Exercise details »
Look through the data below and extract, unchanged, the lines from the one that contains "Screen dimensions: 1928x1285" to the one that contains "This screenshot has width=2576, height=1434.", both included.

Input »
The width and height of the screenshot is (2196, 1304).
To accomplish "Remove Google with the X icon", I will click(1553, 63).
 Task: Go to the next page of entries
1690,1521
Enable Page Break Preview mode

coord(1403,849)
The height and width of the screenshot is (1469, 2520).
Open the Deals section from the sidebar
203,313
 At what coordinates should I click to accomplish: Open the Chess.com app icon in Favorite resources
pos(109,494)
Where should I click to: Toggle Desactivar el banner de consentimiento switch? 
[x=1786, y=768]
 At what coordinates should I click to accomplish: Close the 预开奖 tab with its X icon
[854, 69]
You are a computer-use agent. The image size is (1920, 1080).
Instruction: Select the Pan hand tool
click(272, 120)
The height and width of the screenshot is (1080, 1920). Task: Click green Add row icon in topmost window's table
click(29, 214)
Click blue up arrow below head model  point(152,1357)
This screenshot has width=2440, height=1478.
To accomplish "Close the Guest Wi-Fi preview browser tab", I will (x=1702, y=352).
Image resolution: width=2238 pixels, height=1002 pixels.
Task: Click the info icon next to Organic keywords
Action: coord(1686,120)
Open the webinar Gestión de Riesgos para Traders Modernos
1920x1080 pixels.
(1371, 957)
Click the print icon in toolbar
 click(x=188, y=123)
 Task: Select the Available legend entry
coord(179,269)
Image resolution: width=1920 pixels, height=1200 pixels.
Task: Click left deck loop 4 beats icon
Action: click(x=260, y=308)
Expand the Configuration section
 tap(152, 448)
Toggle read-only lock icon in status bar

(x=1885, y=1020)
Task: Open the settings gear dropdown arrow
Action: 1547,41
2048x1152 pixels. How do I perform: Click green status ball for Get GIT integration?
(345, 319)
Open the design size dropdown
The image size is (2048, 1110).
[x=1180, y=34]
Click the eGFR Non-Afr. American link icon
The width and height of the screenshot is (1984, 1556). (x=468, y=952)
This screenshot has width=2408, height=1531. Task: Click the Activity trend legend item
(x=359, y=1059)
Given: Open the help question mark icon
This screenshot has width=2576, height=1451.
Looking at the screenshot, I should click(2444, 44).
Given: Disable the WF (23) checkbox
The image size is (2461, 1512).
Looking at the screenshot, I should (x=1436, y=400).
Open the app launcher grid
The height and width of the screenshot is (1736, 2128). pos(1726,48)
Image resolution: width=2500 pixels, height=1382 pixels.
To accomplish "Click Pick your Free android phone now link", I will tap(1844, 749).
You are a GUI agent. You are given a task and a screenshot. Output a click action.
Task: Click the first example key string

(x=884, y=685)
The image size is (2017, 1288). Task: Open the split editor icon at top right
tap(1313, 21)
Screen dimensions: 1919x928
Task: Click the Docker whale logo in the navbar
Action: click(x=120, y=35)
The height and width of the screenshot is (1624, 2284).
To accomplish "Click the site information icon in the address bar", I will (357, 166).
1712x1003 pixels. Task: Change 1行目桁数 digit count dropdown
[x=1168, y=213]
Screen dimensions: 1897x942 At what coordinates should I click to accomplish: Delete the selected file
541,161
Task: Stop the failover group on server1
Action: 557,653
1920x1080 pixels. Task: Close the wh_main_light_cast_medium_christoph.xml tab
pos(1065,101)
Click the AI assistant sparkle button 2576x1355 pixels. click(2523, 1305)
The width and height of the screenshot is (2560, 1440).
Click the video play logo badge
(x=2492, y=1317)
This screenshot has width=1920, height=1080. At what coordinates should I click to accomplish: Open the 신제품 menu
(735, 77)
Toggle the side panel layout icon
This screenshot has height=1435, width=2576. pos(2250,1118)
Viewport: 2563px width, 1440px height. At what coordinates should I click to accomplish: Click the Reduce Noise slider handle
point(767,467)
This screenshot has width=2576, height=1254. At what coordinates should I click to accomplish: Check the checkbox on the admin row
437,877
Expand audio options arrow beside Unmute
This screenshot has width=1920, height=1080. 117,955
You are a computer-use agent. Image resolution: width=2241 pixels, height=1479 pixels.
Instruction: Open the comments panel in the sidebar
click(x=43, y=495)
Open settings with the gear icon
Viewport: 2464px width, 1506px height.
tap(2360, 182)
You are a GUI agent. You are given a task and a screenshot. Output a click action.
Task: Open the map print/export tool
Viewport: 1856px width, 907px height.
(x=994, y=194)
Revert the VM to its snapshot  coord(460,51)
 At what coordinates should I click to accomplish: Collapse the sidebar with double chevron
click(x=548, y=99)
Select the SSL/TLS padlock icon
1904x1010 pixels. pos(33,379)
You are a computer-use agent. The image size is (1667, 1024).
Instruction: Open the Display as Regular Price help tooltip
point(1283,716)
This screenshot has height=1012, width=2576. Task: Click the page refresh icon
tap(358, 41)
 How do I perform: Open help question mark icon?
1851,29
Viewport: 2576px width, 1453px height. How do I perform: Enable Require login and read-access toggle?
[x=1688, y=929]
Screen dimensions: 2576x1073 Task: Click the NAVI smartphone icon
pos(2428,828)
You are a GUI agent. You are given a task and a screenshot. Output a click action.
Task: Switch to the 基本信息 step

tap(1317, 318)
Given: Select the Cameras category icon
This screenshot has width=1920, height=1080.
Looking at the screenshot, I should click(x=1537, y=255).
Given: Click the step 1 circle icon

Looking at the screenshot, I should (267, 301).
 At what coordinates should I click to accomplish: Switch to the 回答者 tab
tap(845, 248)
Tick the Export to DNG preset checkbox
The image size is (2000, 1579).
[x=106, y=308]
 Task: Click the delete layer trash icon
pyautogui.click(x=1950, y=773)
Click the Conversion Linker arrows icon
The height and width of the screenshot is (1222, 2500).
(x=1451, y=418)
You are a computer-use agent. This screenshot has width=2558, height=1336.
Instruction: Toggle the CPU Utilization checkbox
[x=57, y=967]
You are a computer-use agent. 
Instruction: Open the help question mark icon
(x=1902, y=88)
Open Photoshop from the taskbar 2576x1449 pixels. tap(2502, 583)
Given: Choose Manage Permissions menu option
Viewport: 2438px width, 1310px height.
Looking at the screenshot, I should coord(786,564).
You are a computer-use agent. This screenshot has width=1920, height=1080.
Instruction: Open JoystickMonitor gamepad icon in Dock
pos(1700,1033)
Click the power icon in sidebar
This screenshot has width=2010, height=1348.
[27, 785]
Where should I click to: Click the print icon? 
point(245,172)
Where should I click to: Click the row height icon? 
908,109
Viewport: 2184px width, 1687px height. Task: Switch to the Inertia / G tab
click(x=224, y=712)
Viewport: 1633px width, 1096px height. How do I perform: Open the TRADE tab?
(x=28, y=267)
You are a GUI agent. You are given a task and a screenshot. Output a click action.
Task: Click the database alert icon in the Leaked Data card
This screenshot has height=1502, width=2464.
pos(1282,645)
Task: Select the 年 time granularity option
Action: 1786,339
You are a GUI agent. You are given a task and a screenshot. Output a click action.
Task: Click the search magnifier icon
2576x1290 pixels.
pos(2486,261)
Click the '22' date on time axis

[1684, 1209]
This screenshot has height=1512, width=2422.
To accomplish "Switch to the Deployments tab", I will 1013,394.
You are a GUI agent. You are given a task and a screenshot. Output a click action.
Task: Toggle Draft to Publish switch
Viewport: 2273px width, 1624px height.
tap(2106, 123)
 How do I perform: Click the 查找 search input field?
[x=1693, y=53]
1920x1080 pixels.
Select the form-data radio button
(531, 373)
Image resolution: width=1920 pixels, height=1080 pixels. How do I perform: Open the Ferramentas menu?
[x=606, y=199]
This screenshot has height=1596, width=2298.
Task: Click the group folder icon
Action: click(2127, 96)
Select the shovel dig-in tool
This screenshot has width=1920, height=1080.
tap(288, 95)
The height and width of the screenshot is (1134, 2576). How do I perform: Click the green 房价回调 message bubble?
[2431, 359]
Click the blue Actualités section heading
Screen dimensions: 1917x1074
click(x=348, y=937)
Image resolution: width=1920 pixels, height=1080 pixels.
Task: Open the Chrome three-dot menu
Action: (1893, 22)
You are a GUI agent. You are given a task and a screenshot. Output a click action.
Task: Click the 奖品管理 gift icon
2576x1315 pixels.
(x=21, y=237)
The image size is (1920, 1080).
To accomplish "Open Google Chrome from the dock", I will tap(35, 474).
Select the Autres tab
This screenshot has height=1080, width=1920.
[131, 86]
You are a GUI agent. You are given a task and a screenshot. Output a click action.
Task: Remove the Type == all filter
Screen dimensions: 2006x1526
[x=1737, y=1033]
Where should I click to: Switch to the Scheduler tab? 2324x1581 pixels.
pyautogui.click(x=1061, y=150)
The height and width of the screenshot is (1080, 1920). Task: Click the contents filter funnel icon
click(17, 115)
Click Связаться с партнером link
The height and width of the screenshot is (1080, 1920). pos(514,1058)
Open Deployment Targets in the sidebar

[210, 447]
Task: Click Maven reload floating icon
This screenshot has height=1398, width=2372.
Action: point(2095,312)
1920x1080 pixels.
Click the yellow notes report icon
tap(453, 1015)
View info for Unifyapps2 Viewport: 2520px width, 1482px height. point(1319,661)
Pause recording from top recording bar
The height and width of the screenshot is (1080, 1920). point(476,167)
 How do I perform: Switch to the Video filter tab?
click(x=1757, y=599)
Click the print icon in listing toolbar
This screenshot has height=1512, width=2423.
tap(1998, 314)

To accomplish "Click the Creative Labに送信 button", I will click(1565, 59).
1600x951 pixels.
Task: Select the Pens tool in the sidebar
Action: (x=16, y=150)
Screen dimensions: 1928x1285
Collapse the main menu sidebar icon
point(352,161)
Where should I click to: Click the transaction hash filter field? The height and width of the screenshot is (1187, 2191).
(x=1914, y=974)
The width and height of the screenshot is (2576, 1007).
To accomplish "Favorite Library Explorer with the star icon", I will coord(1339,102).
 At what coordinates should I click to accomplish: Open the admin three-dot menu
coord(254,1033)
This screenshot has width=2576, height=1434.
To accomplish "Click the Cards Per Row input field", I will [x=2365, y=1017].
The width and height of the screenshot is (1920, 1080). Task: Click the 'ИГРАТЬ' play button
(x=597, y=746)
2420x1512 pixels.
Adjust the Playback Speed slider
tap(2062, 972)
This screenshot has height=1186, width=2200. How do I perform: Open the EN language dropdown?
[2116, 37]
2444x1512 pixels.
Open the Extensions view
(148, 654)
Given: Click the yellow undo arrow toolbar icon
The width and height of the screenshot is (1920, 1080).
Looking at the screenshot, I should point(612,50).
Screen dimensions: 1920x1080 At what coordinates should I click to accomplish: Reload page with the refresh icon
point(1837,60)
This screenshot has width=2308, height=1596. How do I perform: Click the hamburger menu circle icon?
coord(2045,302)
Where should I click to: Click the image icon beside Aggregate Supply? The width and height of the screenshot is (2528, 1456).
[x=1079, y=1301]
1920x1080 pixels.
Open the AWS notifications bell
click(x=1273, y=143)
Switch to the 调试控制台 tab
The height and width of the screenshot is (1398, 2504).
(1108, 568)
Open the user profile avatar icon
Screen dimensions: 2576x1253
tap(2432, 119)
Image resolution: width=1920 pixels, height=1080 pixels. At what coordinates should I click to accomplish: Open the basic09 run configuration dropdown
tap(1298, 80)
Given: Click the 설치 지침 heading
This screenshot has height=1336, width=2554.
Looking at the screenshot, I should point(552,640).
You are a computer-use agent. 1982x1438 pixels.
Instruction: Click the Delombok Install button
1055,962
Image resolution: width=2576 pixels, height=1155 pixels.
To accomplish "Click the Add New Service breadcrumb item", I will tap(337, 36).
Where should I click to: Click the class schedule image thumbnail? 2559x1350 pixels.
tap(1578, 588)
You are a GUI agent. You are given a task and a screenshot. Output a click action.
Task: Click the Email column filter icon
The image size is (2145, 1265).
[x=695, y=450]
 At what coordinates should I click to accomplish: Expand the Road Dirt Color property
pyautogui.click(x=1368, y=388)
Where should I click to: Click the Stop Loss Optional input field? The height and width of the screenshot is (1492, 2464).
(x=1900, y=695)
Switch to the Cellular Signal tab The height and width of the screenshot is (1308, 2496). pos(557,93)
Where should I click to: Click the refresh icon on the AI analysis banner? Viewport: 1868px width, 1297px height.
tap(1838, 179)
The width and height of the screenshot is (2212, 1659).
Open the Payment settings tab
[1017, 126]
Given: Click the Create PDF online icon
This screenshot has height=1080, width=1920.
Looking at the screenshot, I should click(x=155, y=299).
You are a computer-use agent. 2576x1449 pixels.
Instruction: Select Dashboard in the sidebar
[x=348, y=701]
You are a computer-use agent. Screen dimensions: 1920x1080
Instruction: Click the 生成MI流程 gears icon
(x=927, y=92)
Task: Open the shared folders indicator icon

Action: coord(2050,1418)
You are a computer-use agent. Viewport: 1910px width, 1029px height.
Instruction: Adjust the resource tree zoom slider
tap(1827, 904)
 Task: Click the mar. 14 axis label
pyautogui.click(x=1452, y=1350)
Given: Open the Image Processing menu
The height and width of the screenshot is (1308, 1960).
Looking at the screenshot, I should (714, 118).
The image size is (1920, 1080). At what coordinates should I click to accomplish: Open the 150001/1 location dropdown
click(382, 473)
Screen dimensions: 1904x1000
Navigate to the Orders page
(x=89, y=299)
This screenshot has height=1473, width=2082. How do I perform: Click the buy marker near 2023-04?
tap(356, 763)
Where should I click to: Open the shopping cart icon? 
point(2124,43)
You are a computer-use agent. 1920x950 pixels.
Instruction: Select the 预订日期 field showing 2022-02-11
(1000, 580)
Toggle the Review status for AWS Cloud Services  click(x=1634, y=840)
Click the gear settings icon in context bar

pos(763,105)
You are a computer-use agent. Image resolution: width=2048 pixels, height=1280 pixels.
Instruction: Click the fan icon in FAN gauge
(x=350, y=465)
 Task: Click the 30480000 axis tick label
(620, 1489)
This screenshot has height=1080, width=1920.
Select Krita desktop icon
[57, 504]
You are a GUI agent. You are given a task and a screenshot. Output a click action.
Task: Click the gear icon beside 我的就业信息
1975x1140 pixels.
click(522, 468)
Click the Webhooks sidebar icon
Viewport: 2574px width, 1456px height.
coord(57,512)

Expected output »
Screen dimensions: 1928x1285
Collapse the main menu sidebar icon
point(352,161)
Where should I click to: Click the transaction hash filter field? The height and width of the screenshot is (1187, 2191).
(x=1914, y=974)
The width and height of the screenshot is (2576, 1007).
To accomplish "Favorite Library Explorer with the star icon", I will coord(1339,102).
 At what coordinates should I click to accomplish: Open the admin three-dot menu
coord(254,1033)
This screenshot has width=2576, height=1434.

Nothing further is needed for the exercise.